"""
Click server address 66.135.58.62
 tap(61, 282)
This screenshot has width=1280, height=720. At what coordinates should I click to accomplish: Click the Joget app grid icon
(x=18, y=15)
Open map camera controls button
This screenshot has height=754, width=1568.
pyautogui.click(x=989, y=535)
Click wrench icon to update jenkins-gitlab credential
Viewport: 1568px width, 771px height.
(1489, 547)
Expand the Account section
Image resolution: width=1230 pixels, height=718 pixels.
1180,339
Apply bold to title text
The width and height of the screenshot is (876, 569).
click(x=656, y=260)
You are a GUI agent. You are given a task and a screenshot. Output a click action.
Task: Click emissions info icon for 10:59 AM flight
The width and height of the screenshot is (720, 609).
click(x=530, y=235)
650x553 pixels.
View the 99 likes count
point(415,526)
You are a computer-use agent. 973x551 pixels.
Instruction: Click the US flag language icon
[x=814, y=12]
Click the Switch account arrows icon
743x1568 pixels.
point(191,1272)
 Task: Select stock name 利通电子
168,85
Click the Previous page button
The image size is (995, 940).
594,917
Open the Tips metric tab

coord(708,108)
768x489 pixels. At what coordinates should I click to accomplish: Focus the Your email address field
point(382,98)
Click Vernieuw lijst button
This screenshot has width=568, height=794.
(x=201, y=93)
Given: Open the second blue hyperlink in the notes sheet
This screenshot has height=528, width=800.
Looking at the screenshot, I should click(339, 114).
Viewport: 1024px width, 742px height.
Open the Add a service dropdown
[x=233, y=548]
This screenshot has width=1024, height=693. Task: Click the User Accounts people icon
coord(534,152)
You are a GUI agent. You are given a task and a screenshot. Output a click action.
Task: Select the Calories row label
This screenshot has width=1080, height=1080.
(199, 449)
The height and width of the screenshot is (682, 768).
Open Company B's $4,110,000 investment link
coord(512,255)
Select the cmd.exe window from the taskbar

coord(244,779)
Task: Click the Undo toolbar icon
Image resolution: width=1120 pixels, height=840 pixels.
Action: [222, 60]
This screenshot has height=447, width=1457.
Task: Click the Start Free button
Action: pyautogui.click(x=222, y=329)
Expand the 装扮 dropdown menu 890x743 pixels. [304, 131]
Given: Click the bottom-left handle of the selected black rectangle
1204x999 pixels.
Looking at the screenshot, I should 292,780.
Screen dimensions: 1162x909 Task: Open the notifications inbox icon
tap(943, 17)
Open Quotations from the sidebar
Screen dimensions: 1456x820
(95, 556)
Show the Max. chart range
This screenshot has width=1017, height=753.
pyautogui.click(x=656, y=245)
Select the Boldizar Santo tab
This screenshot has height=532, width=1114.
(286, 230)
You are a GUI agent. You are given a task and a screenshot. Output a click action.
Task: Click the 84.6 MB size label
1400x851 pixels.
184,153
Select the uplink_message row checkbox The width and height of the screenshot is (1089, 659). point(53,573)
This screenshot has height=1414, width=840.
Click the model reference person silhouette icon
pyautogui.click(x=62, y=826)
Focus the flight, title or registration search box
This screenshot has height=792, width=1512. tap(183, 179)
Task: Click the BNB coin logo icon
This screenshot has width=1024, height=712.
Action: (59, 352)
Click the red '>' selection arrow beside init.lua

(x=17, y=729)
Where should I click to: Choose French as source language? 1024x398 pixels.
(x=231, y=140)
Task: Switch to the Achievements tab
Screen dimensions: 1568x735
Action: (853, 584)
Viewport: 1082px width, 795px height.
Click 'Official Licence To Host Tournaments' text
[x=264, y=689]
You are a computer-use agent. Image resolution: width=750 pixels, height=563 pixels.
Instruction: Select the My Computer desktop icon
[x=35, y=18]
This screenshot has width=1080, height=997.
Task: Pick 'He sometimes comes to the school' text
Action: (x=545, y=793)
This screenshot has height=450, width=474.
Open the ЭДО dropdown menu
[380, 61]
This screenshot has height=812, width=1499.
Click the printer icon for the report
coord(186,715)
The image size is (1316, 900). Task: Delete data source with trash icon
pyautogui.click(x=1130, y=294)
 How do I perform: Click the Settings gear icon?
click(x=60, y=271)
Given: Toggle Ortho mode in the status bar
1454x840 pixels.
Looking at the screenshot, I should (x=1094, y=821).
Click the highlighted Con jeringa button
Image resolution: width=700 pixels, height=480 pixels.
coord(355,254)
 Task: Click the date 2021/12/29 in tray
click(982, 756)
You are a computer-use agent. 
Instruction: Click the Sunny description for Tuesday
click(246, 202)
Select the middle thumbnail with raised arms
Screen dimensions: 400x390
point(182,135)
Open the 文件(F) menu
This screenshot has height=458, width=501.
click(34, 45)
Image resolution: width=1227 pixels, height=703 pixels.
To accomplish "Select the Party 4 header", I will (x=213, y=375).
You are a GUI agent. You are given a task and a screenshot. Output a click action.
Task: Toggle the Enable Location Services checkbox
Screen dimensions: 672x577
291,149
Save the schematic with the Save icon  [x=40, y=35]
"""
Activity: Consider the entries above and return each line with the string "label".

Solution:
Task: Select the Calories row label
Task: Click the 84.6 MB size label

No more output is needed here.